SELECTED PASSAGE
%%

For an extra K2000 you can take one step beyond heaven and add bacon. I strongly suggest springing for the bacon: There’s lots of it, and it’s sizzled to perfection. One bite and you’ve found your way to paradise. – Douglas Long

Port Autonomy
22 Kabar Aye Pagoda Road, Bahan township
Price: K16,000
Rating: 5 

 Cafe Thiripyitsaya

Cafe Thiripyitsaya

Before Sakura Residence started advertising its Thingyan sale (don’t get excited, you missed it), its billboard hyped Cafe Thiripyitsaya with a picture of a hamburger so big it was practically spherical. This, I thought, is a place that stands behind its burgers – literally. I can’t prove now that the sign claimed the “best burger in Yangon”, but the Facebook page still does. Them’s fightin’ words: Let’s eat.

First off, if you like everything about burgers except the burger, you’re in luck: Options (K4500-8000) include fish, chicken, red bean and mushroom, and tonkatsu (Japanese breaded pork cutlet). I mulled the double cheeseburger and the “Mega Beef Burger” (with fried egg, always welcome), but for testing purposes opted for a classic Smoked Bacon and Cheeseburger (K7000). Sheltered courtyard air, monsoon spattering the pool while monsoon is still novel – what could be better?

Well, the burger could have been. Coming with fries and a small salad – I hereby dub these “edge salads”; they aren’t “sides” until they merit their own plate – the burger would admittedly fill one of those “man I could go for a burger” cravings. My first impression was saltiness, which boosted flavor but then made everything taste the same; and while the patty was thick and generous, the cheese was a processed slice, which is a no-go. By the end, I had enjoyed myself, but didn’t feel good about it.

%%

TASKS AND EXERCISES
a) Rewrite the burger review between "Port Autonomy" and "words: Let’s eat.", inclusive, changing "billboard" to "poster".
b) Carry the Yangon burger review forward from its last sentence.
The rows that come next have nothing to do with the burger review.

(Source rows)
%%

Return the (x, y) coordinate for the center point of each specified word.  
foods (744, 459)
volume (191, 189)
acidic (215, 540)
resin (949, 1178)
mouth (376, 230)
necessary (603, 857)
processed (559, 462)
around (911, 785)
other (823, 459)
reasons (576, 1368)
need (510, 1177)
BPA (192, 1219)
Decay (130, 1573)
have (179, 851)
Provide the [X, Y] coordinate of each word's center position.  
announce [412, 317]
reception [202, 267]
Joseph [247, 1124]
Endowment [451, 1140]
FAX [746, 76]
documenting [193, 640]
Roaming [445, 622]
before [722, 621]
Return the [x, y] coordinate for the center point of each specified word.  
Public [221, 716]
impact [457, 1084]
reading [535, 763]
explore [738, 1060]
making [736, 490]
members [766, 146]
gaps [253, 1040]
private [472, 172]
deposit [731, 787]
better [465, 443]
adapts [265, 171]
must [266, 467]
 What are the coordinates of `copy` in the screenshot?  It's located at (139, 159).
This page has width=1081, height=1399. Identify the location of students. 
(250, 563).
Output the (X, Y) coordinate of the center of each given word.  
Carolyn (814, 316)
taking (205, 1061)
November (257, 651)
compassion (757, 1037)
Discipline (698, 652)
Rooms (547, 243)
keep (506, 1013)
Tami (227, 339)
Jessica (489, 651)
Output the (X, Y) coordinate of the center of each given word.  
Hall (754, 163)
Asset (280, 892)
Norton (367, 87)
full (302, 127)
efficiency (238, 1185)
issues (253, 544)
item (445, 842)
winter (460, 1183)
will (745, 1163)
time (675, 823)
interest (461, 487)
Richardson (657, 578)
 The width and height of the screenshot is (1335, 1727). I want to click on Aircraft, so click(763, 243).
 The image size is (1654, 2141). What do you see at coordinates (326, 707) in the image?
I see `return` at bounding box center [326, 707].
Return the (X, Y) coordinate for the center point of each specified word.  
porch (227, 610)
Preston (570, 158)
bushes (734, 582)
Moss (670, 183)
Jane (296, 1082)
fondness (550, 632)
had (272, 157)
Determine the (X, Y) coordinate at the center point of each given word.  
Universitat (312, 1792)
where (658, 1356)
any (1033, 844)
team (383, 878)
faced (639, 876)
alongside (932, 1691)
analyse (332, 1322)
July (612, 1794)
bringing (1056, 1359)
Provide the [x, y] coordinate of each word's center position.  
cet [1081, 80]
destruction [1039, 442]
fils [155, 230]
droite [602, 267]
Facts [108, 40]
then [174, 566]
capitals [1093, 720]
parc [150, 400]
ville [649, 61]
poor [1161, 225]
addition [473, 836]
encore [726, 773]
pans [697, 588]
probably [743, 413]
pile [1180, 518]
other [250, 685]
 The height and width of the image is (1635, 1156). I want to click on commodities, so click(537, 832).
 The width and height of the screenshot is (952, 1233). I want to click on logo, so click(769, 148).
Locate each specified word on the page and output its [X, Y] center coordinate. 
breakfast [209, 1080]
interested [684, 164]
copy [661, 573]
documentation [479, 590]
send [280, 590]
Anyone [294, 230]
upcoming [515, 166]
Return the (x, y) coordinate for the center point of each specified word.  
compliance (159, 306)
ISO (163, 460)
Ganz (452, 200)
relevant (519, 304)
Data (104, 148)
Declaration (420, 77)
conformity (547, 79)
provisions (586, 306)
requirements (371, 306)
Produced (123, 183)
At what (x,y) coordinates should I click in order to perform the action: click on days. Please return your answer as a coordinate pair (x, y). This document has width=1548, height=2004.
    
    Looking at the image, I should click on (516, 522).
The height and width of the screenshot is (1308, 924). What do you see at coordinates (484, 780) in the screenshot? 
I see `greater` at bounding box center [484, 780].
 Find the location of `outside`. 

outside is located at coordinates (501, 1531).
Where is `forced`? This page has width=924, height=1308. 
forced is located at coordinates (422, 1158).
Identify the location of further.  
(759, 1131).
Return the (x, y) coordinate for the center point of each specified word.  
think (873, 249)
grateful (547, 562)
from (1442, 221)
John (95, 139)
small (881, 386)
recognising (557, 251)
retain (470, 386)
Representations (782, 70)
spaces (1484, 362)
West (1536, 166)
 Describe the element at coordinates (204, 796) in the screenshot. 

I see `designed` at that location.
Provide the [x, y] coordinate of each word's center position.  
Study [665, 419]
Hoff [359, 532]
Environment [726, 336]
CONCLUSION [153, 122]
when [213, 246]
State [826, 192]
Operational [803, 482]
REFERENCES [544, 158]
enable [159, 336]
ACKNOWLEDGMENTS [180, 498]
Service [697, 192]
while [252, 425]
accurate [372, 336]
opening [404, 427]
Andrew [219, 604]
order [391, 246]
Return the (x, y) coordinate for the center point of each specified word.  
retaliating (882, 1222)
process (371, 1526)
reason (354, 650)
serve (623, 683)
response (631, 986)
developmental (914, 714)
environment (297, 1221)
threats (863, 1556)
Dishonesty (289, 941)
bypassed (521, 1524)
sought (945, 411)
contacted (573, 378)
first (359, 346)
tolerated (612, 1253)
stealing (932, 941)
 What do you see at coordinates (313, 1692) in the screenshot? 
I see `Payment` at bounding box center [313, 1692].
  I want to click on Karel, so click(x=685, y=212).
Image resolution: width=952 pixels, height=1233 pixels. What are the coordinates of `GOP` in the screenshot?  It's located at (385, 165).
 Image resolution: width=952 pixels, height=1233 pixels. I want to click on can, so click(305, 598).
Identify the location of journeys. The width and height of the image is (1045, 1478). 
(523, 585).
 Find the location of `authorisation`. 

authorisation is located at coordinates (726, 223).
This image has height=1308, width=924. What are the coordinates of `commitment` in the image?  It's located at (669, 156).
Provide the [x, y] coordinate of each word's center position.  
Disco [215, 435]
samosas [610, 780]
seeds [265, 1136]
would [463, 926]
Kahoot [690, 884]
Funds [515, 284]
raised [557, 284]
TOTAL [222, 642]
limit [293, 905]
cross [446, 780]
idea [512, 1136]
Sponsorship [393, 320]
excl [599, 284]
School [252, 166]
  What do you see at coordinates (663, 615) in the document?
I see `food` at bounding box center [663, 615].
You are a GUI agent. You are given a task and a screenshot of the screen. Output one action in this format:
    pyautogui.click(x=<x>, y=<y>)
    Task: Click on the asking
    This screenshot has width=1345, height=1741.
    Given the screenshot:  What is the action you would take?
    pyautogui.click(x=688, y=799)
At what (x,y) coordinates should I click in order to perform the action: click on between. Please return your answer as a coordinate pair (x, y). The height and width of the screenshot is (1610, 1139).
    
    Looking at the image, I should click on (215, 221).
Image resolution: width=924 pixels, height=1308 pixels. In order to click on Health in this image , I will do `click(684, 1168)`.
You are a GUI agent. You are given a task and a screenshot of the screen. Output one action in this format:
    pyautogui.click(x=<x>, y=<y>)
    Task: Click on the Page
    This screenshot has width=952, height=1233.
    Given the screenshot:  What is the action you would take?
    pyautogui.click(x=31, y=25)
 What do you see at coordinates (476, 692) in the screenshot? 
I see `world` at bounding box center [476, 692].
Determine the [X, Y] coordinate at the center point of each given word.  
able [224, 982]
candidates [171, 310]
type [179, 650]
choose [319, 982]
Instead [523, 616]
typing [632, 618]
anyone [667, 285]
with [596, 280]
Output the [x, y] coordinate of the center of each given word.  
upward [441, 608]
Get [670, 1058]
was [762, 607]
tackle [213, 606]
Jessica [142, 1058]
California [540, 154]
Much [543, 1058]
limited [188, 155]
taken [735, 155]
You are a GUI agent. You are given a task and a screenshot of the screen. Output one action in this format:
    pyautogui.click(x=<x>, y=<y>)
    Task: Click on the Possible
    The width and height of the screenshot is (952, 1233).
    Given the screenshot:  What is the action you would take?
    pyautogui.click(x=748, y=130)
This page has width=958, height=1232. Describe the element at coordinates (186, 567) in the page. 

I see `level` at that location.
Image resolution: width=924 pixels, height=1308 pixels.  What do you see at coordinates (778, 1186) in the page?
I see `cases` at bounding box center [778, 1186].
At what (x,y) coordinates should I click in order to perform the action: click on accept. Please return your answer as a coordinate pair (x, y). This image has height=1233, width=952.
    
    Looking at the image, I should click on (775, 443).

%%

TASK-BY-TASK OUTPUTS
a)
Port Autonomy
22 Kabar Aye Pagoda Road, Bahan township
Price: K16,000
Rating: 5 

 Cafe Thiripyitsaya

Cafe Thiripyitsaya

Before Sakura Residence started advertising its Thingyan sale (don’t get excited, you missed it), its poster hyped Cafe Thiripyitsaya with a picture of a hamburger so big it was practically spherical. This, I thought, is a place that stands behind its burgers – literally. I can’t prove now that the sign claimed the “best burger in Yangon”, but the Facebook page still does. Them’s fightin’ words: Let’s eat.

b)
I’d recommend the burger here if, well, you’re already here, or else if you’re passing by with a hankering. It tasted like a lunch burger, not a dinner burger – for Yangon’s best the quest leads ever onward. – Wade Guyitt

Cafe Thiripyitsaya
Sakura Residence, 9 Inya Road, Kamaryut township
Price: K7000
Rating: 2.5

 Savoy

Savoy Hotel

Savoy’s burgers get high praise so it was with mounting concern that I scanned their menu without finding one listed. “Abort! abort!” I thought (proving, if there were ever doubt, how unfit I am for undercover journalism). That’s when my server brought over the other menu, the all-burger menu. This listed a full seven offerings, and was less a menu than a plaque, as if it were an honor just to be reading the descriptions.

Prices range from US$15 for a veggie version to $19 for the “Oceans Three” (salmon, scallops, prawns). In between are those with 180 grams of Angus dressed up for various costume parties: “The Greek” (feta, tatziki, olives), “The Mexican” (chilli con carne, jalapenos, salsa), “The New Yorker” (crispy mac and cheese, plus bacon), etc. All come with fries, wedges or salad. The menu also alleged 1 free bottle of Tuborg, though it was neither mentioned nor brought out with my lunchtime order.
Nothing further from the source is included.